Your objective:
Find each line of the listing below that contains the word "agent" with the same capitalization, and copy those lines.

Entries from a dataset:
* start *
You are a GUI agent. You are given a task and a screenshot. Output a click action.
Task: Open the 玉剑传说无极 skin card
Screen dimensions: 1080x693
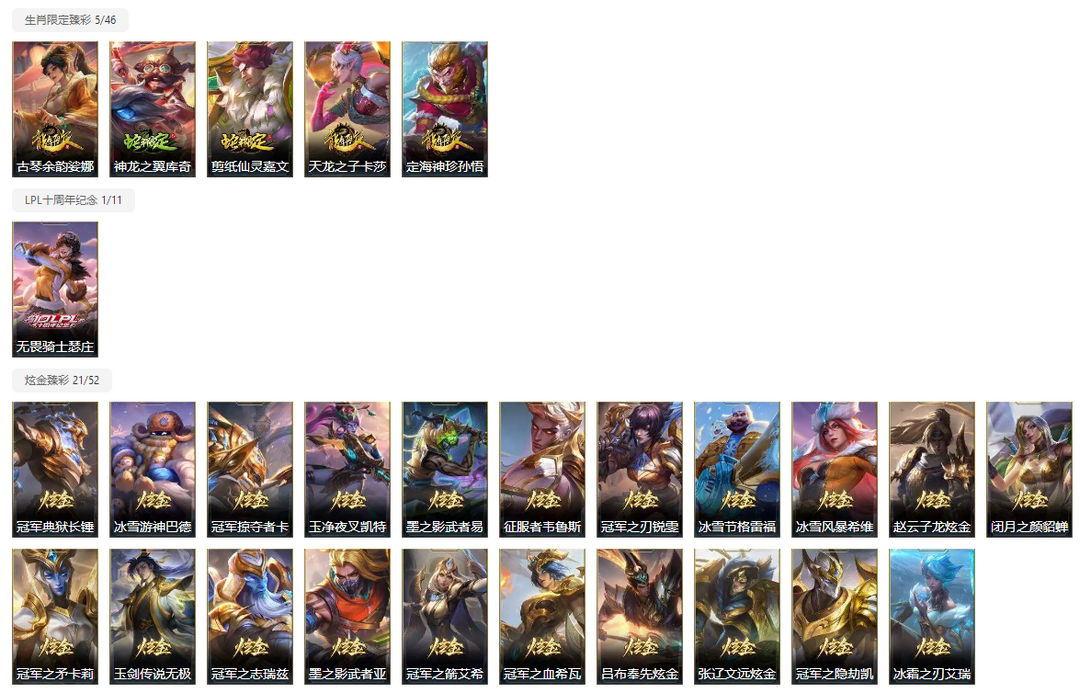click(x=152, y=617)
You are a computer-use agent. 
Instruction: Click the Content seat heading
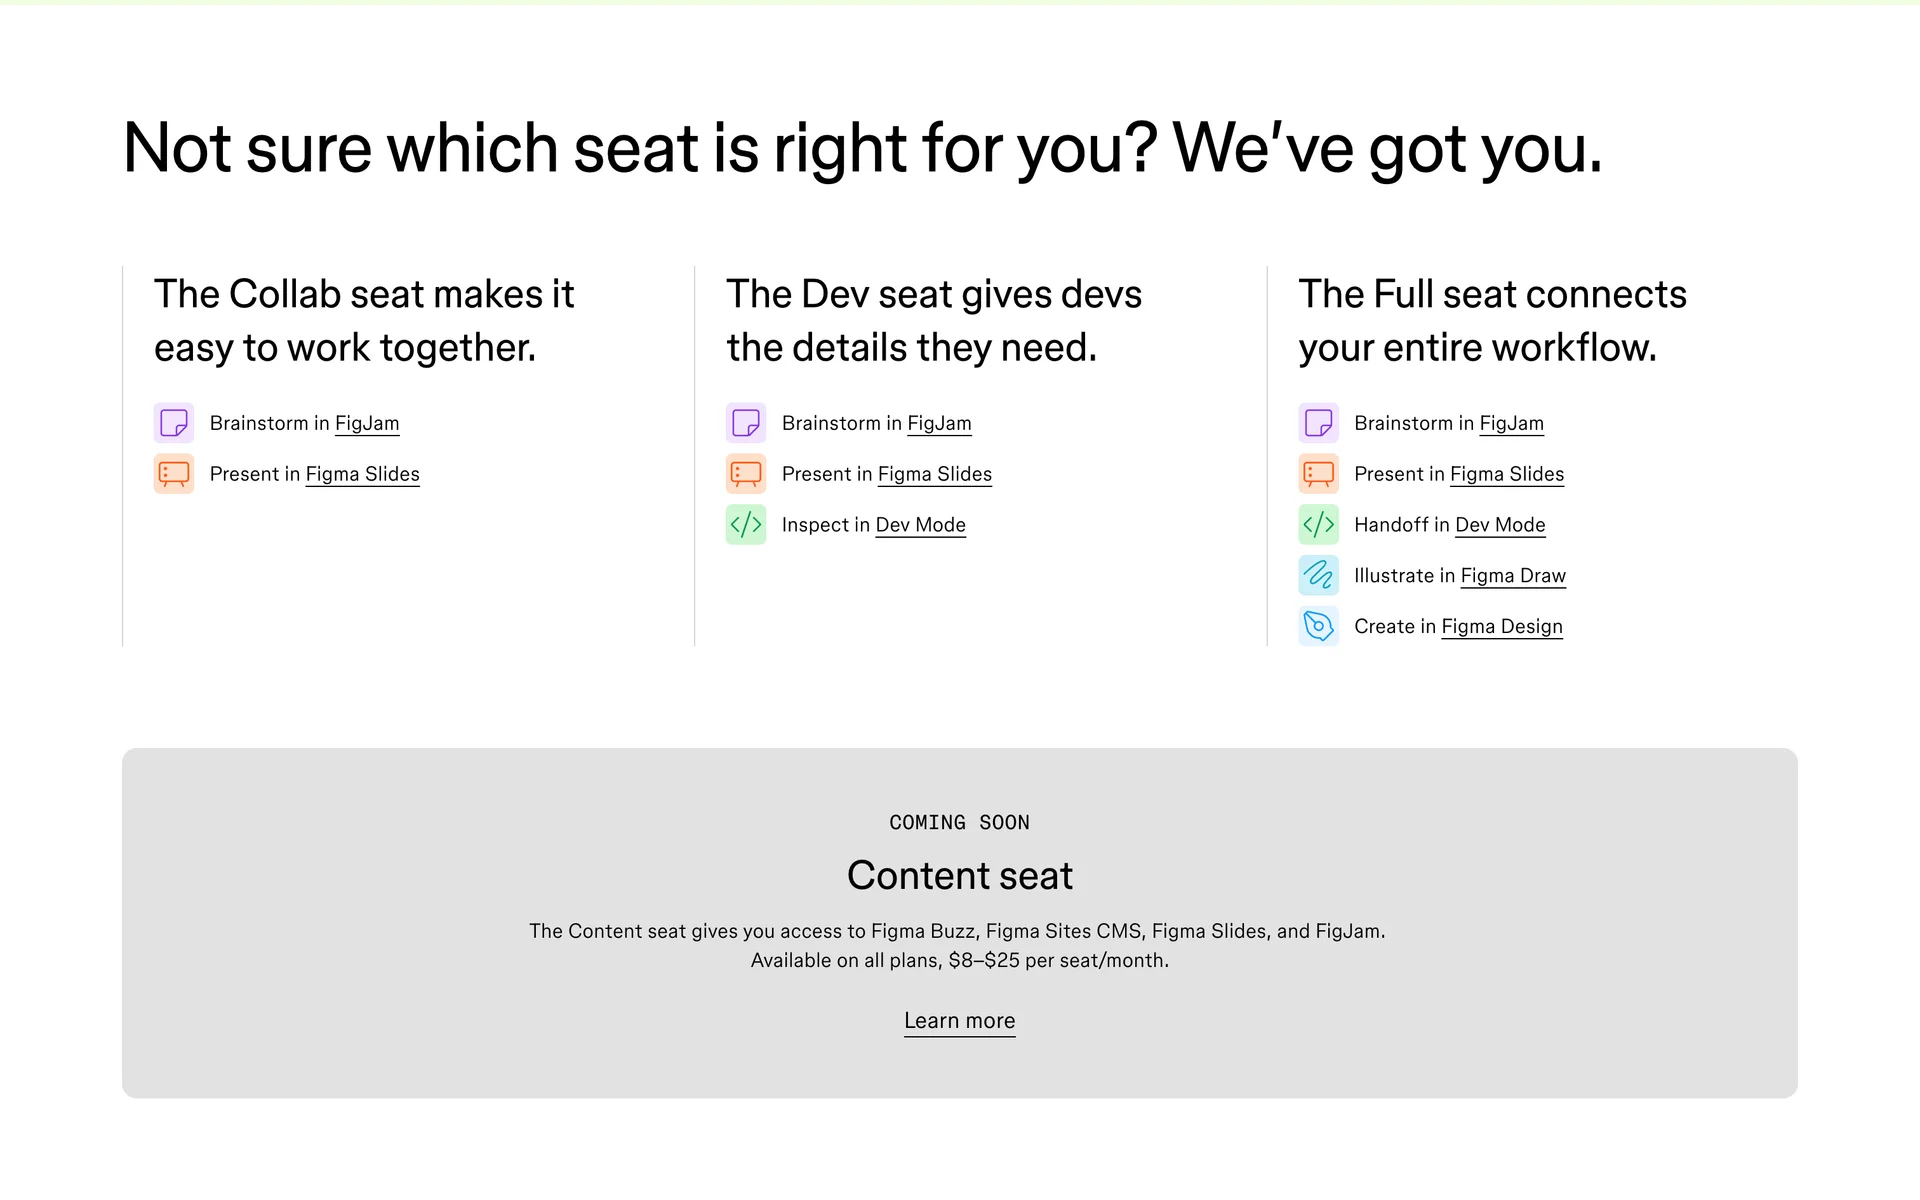click(959, 876)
* end *
Response to the exercise:
You are a GUI agent. You are given a task and a screenshot. Output a click action.
You are a computer-use agent. 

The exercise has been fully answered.